In this paper, we presented a conceptual design and prototypical implementation of retrofitting industrial machines on the edge using WebAssembly. To the best of our knowledge, it is the first open implementation using WebAssembly to make data available directly from proprietary, legacy industrial machines that do not have their own network connection. Our prototype uses AssemblyScript and the associated binding generator to pass high-level structures between the runtime and the Wasm module. Because certain features of AssemblyScript are not supported by the wasm3 interpreter, we added the necessary bindings with function calls written in C++ and Arduino. By comparing devices with distance calculation times, we found that the first function call caused overhead on all of them due to the interpreter and the JIT compiler, which an ahead-of-time compiler could improve [34]. Running Wasm on the Raspberry Pi showed that the byte code has near-native performance for the distance calculation use case.

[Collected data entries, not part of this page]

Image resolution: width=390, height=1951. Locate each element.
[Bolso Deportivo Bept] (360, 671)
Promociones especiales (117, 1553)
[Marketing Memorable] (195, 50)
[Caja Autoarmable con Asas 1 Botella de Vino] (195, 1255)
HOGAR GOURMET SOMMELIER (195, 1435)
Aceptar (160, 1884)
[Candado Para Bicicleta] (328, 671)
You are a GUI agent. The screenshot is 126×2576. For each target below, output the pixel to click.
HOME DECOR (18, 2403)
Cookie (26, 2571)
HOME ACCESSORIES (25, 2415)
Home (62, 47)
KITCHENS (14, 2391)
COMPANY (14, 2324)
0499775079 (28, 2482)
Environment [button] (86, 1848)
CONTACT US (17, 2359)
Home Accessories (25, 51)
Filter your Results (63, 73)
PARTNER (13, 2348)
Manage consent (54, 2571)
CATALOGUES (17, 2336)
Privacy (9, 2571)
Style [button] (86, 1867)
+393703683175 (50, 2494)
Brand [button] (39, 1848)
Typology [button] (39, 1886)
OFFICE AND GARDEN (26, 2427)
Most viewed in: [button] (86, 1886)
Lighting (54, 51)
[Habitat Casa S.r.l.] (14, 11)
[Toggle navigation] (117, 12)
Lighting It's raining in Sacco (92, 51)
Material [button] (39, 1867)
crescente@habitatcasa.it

Furthermore, we demonstrated how to update Wasm binaries on microcontrollers in mesh networks using a user-friendly way to upload new binaries over wireless networks. While our experimental implementation suffers from the limited resources and specific WiFi-mesh protocol, it shows the potential of using peer-to-peer networks in managing load balancing in edge devices with Wasm.

As future work, we plan to extend our showcase to other industrial machines within our demonstration factory. In addition to that, evaluation for more complex calculations and longer operation time is needed. The WASI standard will likely become the backbone of our implementation work, once socket connections are available. We are confident that WebAssembly will become a core component in data processing pipelines, as it can target any place in the edge-cloud continuum. In the long run, Wasm can become the catalyst in achieving a uniform development and deployment environment for Industry 4.0 and beyond.